Assignment
Each entry below needs to be reproduced exactly as given.

Saved data entries:
==============================

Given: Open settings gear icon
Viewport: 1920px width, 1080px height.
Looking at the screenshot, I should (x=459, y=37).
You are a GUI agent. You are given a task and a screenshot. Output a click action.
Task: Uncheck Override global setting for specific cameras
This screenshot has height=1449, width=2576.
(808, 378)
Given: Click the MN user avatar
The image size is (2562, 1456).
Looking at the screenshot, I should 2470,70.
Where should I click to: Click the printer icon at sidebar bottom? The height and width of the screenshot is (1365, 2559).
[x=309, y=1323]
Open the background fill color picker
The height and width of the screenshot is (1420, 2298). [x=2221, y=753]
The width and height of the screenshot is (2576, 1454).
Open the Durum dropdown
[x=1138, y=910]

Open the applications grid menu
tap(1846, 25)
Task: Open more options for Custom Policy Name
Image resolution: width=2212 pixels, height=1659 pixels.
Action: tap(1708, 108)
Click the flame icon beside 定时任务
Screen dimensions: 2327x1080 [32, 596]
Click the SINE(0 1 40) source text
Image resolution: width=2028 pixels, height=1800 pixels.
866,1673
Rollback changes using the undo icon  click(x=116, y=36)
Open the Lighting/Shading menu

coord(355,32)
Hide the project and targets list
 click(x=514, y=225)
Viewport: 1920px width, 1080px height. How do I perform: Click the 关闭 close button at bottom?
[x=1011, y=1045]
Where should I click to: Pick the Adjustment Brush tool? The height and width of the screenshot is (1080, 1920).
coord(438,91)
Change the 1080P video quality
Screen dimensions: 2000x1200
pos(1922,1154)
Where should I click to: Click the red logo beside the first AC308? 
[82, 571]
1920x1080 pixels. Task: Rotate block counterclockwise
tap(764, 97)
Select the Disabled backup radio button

==============================

Your solution
Given: Open settings gear icon
Viewport: 1920px width, 1080px height.
Looking at the screenshot, I should (x=459, y=37).
You are a GUI agent. You are given a task and a screenshot. Output a click action.
Task: Uncheck Override global setting for specific cameras
This screenshot has height=1449, width=2576.
(808, 378)
Given: Click the MN user avatar
The image size is (2562, 1456).
Looking at the screenshot, I should 2470,70.
Where should I click to: Click the printer icon at sidebar bottom? The height and width of the screenshot is (1365, 2559).
[x=309, y=1323]
Open the background fill color picker
The height and width of the screenshot is (1420, 2298). [x=2221, y=753]
The width and height of the screenshot is (2576, 1454).
Open the Durum dropdown
[x=1138, y=910]

Open the applications grid menu
tap(1846, 25)
Task: Open more options for Custom Policy Name
Image resolution: width=2212 pixels, height=1659 pixels.
Action: tap(1708, 108)
Click the flame icon beside 定时任务
Screen dimensions: 2327x1080 [32, 596]
Click the SINE(0 1 40) source text
Image resolution: width=2028 pixels, height=1800 pixels.
866,1673
Rollback changes using the undo icon  click(x=116, y=36)
Open the Lighting/Shading menu

coord(355,32)
Hide the project and targets list
 click(x=514, y=225)
Viewport: 1920px width, 1080px height. How do I perform: Click the 关闭 close button at bottom?
[x=1011, y=1045]
Where should I click to: Pick the Adjustment Brush tool? The height and width of the screenshot is (1080, 1920).
coord(438,91)
Change the 1080P video quality
Screen dimensions: 2000x1200
pos(1922,1154)
Where should I click to: Click the red logo beside the first AC308? 
[82, 571]
1920x1080 pixels. Task: Rotate block counterclockwise
tap(764, 97)
Select the Disabled backup radio button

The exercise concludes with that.